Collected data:

◇ ◇ ◇ ◇ ◇

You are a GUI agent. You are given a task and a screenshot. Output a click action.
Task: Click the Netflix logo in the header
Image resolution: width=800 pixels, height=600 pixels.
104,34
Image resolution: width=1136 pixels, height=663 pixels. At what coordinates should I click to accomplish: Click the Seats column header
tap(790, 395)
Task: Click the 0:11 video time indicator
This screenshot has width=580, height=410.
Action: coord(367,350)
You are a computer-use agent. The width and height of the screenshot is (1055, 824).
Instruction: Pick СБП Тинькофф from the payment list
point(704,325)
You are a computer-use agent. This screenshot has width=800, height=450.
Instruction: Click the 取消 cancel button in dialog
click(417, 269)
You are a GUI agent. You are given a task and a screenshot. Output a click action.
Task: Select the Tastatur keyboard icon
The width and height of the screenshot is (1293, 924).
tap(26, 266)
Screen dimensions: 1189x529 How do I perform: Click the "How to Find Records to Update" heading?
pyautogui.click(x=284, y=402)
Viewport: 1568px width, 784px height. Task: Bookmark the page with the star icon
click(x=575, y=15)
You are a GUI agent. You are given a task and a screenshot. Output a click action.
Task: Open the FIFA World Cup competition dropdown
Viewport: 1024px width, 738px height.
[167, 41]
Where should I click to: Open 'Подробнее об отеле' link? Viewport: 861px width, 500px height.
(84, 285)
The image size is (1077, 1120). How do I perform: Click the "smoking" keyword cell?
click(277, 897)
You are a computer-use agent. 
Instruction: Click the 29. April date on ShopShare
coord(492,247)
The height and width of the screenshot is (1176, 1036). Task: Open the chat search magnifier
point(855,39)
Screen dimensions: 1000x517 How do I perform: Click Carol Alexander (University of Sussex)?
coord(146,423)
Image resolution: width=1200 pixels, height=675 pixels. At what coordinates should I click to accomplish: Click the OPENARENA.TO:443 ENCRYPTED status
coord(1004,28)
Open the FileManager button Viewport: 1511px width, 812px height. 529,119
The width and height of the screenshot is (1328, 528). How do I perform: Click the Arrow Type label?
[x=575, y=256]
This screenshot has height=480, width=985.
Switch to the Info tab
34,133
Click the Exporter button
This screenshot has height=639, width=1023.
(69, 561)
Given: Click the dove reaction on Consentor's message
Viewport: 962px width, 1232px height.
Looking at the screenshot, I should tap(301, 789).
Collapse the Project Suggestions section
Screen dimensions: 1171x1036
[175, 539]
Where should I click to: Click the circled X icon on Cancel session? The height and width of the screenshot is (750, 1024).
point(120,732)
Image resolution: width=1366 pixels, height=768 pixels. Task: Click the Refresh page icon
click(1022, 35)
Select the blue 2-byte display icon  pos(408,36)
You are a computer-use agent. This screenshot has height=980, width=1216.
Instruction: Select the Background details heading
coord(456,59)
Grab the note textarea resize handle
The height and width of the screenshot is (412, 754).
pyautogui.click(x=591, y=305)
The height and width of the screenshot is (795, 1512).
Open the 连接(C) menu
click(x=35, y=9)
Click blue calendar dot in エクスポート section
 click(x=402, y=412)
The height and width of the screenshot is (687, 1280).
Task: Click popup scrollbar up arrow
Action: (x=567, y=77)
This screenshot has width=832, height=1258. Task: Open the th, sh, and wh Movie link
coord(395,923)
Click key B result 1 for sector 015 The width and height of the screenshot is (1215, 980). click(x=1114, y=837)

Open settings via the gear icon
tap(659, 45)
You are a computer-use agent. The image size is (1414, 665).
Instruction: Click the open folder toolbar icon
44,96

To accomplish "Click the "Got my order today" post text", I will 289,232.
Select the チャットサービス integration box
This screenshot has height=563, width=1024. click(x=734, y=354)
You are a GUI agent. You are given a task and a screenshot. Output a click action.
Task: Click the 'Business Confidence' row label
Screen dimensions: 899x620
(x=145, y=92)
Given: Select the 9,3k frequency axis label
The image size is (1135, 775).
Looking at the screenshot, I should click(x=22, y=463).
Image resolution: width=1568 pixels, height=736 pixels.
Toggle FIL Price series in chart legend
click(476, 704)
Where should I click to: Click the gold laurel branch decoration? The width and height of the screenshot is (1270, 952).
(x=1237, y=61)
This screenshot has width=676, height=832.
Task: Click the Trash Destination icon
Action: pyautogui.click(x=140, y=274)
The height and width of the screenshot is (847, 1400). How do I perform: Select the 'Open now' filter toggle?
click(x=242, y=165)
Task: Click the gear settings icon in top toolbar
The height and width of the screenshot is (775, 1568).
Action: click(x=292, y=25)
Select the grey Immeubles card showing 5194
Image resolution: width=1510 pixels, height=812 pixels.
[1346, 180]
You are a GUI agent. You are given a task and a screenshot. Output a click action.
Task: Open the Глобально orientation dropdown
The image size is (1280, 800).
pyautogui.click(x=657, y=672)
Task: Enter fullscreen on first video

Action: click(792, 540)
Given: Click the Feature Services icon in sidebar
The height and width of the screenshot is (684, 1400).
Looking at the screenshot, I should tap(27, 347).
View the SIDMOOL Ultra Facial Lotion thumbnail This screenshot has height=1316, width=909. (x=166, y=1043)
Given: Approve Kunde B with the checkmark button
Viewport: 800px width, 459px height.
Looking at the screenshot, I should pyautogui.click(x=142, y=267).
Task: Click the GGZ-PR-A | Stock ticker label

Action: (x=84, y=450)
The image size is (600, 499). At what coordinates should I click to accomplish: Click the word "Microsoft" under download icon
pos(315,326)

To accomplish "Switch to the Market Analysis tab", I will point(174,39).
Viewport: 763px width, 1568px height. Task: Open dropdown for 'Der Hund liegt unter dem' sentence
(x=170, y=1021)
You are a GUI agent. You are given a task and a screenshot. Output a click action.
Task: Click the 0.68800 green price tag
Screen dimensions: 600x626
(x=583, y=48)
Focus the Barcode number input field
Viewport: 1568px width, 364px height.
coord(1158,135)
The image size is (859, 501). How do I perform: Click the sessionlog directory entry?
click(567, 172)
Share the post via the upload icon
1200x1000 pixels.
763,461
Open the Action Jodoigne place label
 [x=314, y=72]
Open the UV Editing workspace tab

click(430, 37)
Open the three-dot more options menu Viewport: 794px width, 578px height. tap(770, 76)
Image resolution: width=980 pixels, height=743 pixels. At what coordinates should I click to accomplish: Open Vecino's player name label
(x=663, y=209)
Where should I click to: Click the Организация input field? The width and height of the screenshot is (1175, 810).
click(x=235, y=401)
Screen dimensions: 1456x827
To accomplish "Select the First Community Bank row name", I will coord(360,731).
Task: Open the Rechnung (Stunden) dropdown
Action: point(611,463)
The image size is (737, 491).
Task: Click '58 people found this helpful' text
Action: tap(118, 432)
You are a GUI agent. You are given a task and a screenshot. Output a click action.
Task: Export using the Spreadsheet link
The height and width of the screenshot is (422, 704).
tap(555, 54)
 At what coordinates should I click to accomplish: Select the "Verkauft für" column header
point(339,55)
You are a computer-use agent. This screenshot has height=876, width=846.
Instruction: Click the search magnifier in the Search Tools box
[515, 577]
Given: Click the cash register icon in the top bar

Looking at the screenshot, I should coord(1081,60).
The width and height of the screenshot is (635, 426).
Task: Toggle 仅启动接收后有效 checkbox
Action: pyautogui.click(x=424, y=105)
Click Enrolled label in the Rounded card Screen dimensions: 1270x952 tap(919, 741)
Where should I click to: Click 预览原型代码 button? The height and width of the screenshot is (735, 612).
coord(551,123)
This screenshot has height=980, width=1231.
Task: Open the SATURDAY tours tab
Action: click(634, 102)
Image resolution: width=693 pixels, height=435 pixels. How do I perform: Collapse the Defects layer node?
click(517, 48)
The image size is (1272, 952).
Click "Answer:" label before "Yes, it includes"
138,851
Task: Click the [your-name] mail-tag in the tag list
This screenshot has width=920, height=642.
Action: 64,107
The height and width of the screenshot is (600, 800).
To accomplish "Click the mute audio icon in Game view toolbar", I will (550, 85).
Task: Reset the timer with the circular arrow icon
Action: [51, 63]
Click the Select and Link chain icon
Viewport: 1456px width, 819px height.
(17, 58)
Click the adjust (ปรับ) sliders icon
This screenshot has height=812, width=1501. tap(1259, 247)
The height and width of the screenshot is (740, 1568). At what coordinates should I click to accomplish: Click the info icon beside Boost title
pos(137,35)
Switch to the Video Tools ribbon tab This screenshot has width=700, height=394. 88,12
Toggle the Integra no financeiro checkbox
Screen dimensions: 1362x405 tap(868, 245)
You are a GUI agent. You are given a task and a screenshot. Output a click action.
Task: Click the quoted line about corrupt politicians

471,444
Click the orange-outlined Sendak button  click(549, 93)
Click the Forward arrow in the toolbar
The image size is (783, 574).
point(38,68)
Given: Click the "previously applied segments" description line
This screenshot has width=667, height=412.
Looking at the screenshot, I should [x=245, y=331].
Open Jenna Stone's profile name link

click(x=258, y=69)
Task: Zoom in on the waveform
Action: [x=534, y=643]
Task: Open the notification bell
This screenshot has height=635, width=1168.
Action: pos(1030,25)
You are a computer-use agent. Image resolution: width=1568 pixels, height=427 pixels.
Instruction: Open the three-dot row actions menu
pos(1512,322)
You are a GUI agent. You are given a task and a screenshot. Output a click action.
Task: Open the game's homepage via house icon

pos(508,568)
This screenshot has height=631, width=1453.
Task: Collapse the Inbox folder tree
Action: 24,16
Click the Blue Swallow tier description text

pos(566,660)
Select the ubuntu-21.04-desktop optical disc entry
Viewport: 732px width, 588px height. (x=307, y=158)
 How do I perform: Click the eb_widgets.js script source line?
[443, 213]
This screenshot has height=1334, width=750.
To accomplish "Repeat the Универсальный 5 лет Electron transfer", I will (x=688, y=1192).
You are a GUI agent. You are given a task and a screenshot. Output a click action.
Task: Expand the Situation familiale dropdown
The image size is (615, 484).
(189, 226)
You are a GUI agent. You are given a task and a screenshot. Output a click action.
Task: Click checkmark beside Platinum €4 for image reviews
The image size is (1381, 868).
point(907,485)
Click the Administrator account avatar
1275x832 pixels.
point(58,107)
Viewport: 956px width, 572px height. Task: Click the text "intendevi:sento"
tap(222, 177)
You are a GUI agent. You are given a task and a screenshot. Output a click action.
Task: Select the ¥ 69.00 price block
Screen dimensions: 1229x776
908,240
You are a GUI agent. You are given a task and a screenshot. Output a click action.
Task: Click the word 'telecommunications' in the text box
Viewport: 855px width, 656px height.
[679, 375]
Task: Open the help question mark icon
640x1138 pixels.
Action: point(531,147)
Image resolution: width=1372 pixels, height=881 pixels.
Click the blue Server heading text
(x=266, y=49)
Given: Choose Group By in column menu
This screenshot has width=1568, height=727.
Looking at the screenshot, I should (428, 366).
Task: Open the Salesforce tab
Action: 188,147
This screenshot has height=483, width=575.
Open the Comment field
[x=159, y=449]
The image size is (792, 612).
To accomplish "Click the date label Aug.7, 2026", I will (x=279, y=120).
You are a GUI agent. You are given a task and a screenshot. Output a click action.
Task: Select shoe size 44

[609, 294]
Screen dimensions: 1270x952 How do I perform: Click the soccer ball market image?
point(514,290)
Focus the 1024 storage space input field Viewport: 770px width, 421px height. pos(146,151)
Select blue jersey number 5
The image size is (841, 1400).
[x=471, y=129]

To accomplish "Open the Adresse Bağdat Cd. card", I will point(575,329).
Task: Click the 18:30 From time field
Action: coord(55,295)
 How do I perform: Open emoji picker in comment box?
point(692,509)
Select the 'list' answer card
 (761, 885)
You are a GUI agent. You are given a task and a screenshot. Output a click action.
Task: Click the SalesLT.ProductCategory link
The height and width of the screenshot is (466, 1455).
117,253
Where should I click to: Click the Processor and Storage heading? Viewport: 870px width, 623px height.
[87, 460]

◇ ◇ ◇ ◇ ◇

_The task_
Tell how many lines of the data contain "computer". Nothing but the number belongs in the reply.

_Result below_
7